The SEC’s complaint outlined 13 charges, accusing the company and Mr Zhao of unlawfully soliciting investors and customers, misrepresenting the degree of trading on the platform and misleading the public about its oversight.
Both the crypto firm and its founder are also alleged to have diverted customer funds to companies controlled by Mr Zhao, a Chinese-Canadian billionaire known in the industry as CZ.
Mr Zhao and Binance “engaged in an extensive web of deception, conflicts of interest, lack of disclosure, and calculated evasion of the law,” SEC Chair Gary Gensler said in announcing the 136-page lawsuit.
“The public should beware of investing any of their hard-earned assets with or on these unlawful platforms,” he added.
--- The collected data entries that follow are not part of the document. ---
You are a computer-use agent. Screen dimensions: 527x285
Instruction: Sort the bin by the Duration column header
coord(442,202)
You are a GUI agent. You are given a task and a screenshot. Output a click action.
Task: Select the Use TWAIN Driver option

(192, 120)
The filing comes as US authorities pledge to use existing laws to root out fraud and other issues in the crypto industry, especially after the dramatic collapse of Binance rival FTX last year.
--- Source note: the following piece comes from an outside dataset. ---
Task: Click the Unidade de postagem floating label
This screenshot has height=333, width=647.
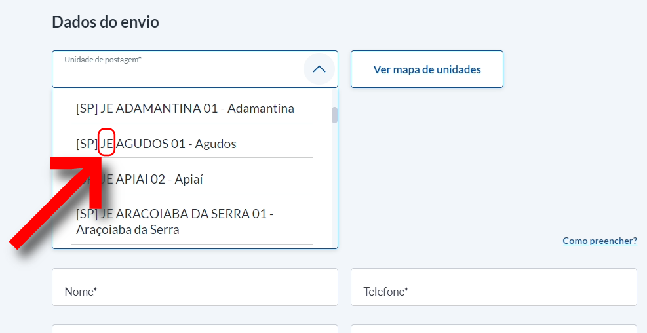Action: pos(103,60)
The Commodity Futures Trading Commission, another US financial regulator, filed its own lawsuit against Binance in March, accusing it of operating in the country illegally. It is also under investigation by the Department of Justice.
Binance and Mr Zhao showed “blatant disregard of the federal securities laws and the investor and market protections these laws provide”, the SEC said in the lawsuit.
“In so doing, defendants have enriched themselves by billions of US dollars while placing investors’ assets at significant risk.”
Efforts to evade regulators were widely recognised inside the firm, which earned at least $11.6bn in revenue from US customers between June 2018 and July 2021, according to the lawsuit, filed on Monday in federal court in Washington, DC.
“We are operating as a … unlicensed securities exchange in the USA bro,” the company’s chief operating officer told another compliance officer, using an expletive, in 2018, according to the lawsuit.
Binance knew that tens of thousands of customers were in the U.S. but chose not to act, the SEC alleged, despite federal law barring the unregistered offer and sale of securities. Binance’s ultimate compliance, in 2019, was largely a public show, the SEC complaint continues.
The SEC alleges Zhao ordered the creation of an evasion plan for high-net-worth customers, using a VPN service to hide their U.S. location and submitting compliance documents to obscure their country of origin.
Most damaging to investors, they allegedly engaged in “wash trading,” trading with themselves to artificially prop up the price of crypto assets.
Sigma Chain collected $190 million for its beneficial owner Zhao, the SEC alleged. The “proprietary trading firm” then spent $11 million to purchase a “yacht,” the complaint said.
The defendants showed a “blatant disregard” for federal law, the SEC alleged. The complaint included a “high-level” breakdown of Binance’s ownership structure, with Zhao and his holding vehicles allegedly controlling 100% of Binance and Binance.US’ various entities.